-- TASK PROMPT --
In the forum thread below about an oscar fish, which website does Sin recommend?

start TEXT SEGMENT

If the local humane society saw that they'd impound the animal. In fact, they could also press charges.


----------



## trashion (Aug 24, 2007)

I agree with Red and emc7. I don't get how people can kick up a fuss over keeping another pet in suboptimal conditions (for example, a dog in a 2x2 pen) and then just brush off blatant animal abuse like this as it's just "another way to do things."

In my opinion, it's like saying "Well, sure, I could keep a horse in a filthy shack and never let it go outside. That's just my way of doing it, and hey, if it doesn't drop dead, it must be just fine." It's the same thing.


----------



## Sin (Jul 29, 2005)

more then likely is suffering from some form of stunting and its organs are all messed up too. Prolly a waste of time to try and correct it. I would just recommend a site like www.oscar.com that has all types of info on this very thing. Maybe if they read it themselves they will see but like most they prolly wont even bother. 

This is the difference between fish keeping and fish hobbyists


----------



## TBS_Dave (Oct 6, 2008)

emc7 said:


> Dave: you assume the fish is fine, but you don't know that. Just like you can't assume the fish is suffering. It could drop dead of hole-in-the-head tomorrow or live for 15 years. You won't get me to recommend a 29 for an Oscar just because one person is apparently getting away with it.
> 
> Fish don't need lights, those are for us, most natural water is quite shady. How warm was the room? Without a heater, water will be room temp., not outside temp.
> 
> KR: I don't suggest you tell her she is "doing it wrong". You might save a fish, but lose a friend.


Does my post say I'm recommending anyone do this? No it does not. And yes I did assume the fish is doing fine based on the question "How has this oscar survived so long?" 

I do agree w/ you on KR not telling her she is doing it wrong.


----------

end TEXT SEGMENT
start EXTRACTED RECORDS

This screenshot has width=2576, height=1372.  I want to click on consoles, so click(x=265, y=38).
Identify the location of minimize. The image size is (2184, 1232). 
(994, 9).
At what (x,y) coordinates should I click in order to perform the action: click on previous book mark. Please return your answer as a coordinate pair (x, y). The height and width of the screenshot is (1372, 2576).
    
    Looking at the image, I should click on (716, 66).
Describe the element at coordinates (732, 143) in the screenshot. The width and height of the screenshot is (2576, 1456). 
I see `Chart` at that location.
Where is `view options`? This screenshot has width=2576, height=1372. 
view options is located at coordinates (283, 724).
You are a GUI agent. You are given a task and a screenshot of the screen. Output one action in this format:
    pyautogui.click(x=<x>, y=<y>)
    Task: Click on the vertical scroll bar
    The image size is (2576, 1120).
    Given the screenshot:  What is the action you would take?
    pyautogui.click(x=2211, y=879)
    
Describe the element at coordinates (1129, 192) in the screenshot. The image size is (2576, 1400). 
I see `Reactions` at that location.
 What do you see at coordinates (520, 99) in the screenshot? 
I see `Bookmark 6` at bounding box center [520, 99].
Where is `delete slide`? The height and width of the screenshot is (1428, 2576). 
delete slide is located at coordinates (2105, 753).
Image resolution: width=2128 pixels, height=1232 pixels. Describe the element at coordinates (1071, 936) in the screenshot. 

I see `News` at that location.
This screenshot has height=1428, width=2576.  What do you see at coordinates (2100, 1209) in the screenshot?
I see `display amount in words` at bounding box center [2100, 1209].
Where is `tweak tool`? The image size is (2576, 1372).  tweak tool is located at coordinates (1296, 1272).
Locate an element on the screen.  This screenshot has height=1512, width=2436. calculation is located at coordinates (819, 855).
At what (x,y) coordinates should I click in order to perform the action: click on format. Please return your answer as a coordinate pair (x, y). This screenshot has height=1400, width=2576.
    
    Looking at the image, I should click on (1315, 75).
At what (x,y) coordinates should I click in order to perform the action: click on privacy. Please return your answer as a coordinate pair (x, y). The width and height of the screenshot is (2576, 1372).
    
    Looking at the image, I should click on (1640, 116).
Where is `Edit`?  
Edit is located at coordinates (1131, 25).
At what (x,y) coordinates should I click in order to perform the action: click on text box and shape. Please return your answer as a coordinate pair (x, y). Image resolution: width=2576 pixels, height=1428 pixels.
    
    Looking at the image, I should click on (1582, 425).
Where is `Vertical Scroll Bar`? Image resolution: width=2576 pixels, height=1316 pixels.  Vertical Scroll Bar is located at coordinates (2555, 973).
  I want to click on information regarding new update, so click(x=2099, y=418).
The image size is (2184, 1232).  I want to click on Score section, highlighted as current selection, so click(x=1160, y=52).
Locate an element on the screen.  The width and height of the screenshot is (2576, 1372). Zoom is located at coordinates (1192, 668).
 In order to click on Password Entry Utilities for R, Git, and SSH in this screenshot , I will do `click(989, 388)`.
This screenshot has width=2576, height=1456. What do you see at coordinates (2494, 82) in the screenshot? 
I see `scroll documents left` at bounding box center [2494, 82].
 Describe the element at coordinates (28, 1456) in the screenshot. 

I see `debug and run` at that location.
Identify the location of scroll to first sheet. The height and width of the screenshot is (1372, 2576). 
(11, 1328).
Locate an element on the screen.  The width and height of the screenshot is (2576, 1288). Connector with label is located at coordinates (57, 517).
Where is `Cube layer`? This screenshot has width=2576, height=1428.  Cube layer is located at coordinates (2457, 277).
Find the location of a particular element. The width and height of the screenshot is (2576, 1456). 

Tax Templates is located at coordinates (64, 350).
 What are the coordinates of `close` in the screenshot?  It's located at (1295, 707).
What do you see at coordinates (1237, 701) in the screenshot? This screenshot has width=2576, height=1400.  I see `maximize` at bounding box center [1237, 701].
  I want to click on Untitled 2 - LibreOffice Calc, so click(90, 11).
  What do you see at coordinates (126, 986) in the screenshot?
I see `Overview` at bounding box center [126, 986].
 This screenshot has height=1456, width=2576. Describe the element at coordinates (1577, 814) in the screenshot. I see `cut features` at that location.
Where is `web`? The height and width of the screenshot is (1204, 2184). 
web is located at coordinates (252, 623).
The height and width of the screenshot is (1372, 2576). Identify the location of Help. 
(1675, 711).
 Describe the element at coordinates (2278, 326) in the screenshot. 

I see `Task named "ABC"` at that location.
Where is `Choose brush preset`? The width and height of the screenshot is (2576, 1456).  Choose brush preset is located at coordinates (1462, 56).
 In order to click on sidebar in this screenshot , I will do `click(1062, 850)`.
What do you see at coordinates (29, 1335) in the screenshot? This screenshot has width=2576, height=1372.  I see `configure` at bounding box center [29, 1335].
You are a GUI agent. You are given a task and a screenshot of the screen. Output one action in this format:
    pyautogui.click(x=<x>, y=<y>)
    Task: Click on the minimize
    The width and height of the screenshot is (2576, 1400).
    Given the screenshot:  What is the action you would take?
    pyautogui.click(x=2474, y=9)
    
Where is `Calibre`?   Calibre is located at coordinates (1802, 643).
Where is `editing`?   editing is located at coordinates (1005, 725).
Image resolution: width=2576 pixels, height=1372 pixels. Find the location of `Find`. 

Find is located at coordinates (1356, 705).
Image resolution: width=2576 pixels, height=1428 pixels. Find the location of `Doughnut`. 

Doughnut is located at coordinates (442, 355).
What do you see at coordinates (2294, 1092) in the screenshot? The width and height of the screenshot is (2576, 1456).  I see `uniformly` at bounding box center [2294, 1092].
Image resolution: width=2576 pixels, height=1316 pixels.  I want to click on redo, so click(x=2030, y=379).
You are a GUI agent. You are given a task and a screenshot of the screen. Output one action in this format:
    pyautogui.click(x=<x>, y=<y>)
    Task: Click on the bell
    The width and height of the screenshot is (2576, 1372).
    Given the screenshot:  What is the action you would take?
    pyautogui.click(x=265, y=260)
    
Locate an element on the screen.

end EXTRACTED RECORDS

-- EXERCISE SOLUTION --
www.oscar.com